In calculus class, students are used to manipulating functions by taking their derivatives, indefinite integrals, and definite integrals. In physics, however, these ready made functions don’t exist. When we write dQ, there is no function Q() for which we calculate a differential. The symbol dQ represents a small quantity of charge, a “chunk” as I usually call it. That’s is. There’s nothing more. Similarly, dm represents a small “chunk” of mass rather than the differential of a function m(). The progress usually begins with uniform linear charge distributions and progresses to angular (i.e. linear charge distributions bent into arcs of varying extents), then area, then volume charge distributions (Are “area” and “volume” adjectives?). One cool thing is how each type of distribution can be constructed from a previous one. You can make a cylinder of charge out of lines of charge. You can make a loop of charge out of a line of charge. You can make a plane of charge out of lines of charge. You can make a sphere of charge out of loops of charge. Beautiful! Lots of ways to approach setting up the integral that sweeps through the charge distribution to get the net field.

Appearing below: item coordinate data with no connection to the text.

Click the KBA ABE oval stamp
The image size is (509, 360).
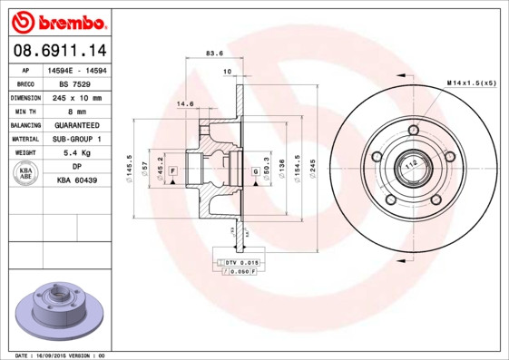click(x=27, y=174)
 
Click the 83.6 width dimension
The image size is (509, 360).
click(x=215, y=54)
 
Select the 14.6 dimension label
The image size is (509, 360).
click(x=185, y=104)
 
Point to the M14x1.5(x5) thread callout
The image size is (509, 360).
click(x=471, y=83)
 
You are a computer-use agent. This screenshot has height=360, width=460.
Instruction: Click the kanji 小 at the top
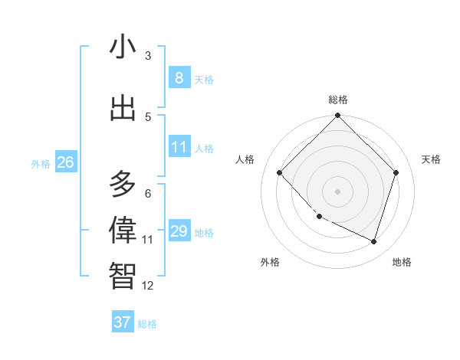123,47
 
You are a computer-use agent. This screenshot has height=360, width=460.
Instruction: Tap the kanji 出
123,108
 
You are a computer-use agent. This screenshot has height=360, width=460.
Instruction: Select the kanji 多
123,185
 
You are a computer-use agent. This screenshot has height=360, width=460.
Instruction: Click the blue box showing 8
179,78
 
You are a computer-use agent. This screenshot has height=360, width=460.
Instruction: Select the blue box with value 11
179,147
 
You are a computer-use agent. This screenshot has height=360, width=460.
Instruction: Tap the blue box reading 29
179,231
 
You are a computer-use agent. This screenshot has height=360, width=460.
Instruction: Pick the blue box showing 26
65,162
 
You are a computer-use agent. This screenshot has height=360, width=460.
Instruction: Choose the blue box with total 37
123,322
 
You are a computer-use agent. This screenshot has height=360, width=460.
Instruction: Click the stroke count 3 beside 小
148,56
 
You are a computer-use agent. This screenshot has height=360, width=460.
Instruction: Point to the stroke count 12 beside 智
148,286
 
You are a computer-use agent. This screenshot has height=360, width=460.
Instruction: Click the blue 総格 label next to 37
147,324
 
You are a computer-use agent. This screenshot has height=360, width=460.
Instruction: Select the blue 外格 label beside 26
41,164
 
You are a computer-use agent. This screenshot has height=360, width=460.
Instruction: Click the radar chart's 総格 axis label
338,100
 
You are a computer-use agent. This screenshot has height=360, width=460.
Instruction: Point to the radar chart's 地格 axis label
402,262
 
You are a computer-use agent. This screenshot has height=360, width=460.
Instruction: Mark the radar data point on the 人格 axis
280,172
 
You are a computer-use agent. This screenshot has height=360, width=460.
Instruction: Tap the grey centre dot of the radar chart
338,191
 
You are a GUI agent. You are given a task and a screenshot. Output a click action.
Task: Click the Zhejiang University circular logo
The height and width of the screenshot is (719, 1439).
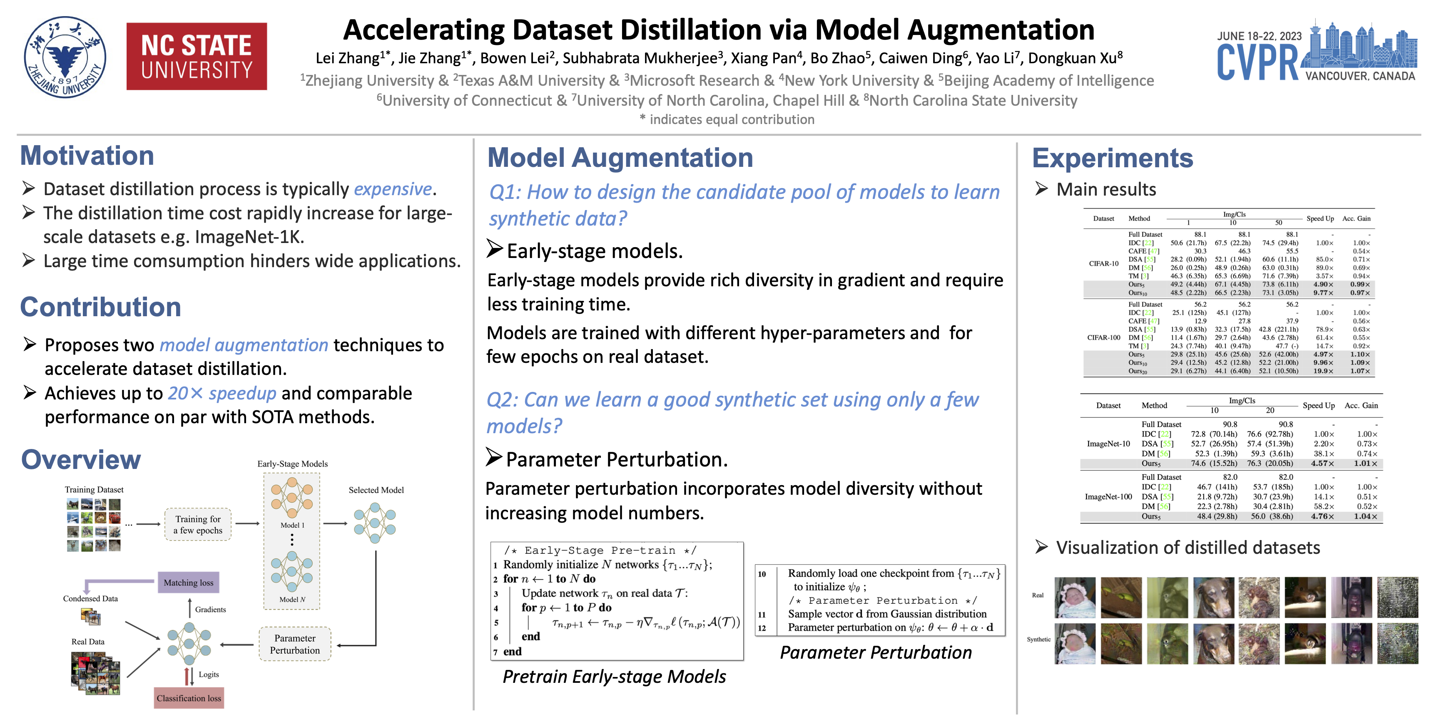pyautogui.click(x=65, y=57)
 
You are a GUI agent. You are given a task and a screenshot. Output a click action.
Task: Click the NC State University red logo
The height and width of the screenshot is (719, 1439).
pyautogui.click(x=197, y=57)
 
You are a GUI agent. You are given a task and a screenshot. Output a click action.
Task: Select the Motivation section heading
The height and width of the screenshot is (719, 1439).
pyautogui.click(x=87, y=156)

It’s interesting to ponder the effect of changing the coordinate origin. Consider a charge rod. If rod’s left end is at the origin, the limits of integration are 0 and L (the rod’s length). If the rod’s center is at the origin, the limits of integration are -L/2 and +L/2. The integrand looks slightly different, but the resulting definite integral is the same in both cases! Trivial? No! It’s yet another indication that Nature doesn’t care about coordinate systems; they’re a human invention and subject to our desire for mathematical convenience. This is also a good time to recall even (f(-x) = f(x)) and odd (f(-x) = -f(x)) functions becuase then one can look at an integral and its limits and predict whether or not the integral must vanish and this connects with symmetry arguments from geometry. This, to me, is one of the very definitions of mathematical beauty. A given charge distribution’s electric field is independent of the coordinate system used to derive it. The forthcoming chapter on Gauss’s law and Ampère’s law relies on symmetries to predict electric and magnetic field structures for calculating flux and circulation and that’s foreshadowed in this chapter.

This is a lot to convey to students and from their point of view it’s a lot to understand. I hope I can do better at getting it all across to them than was done for me.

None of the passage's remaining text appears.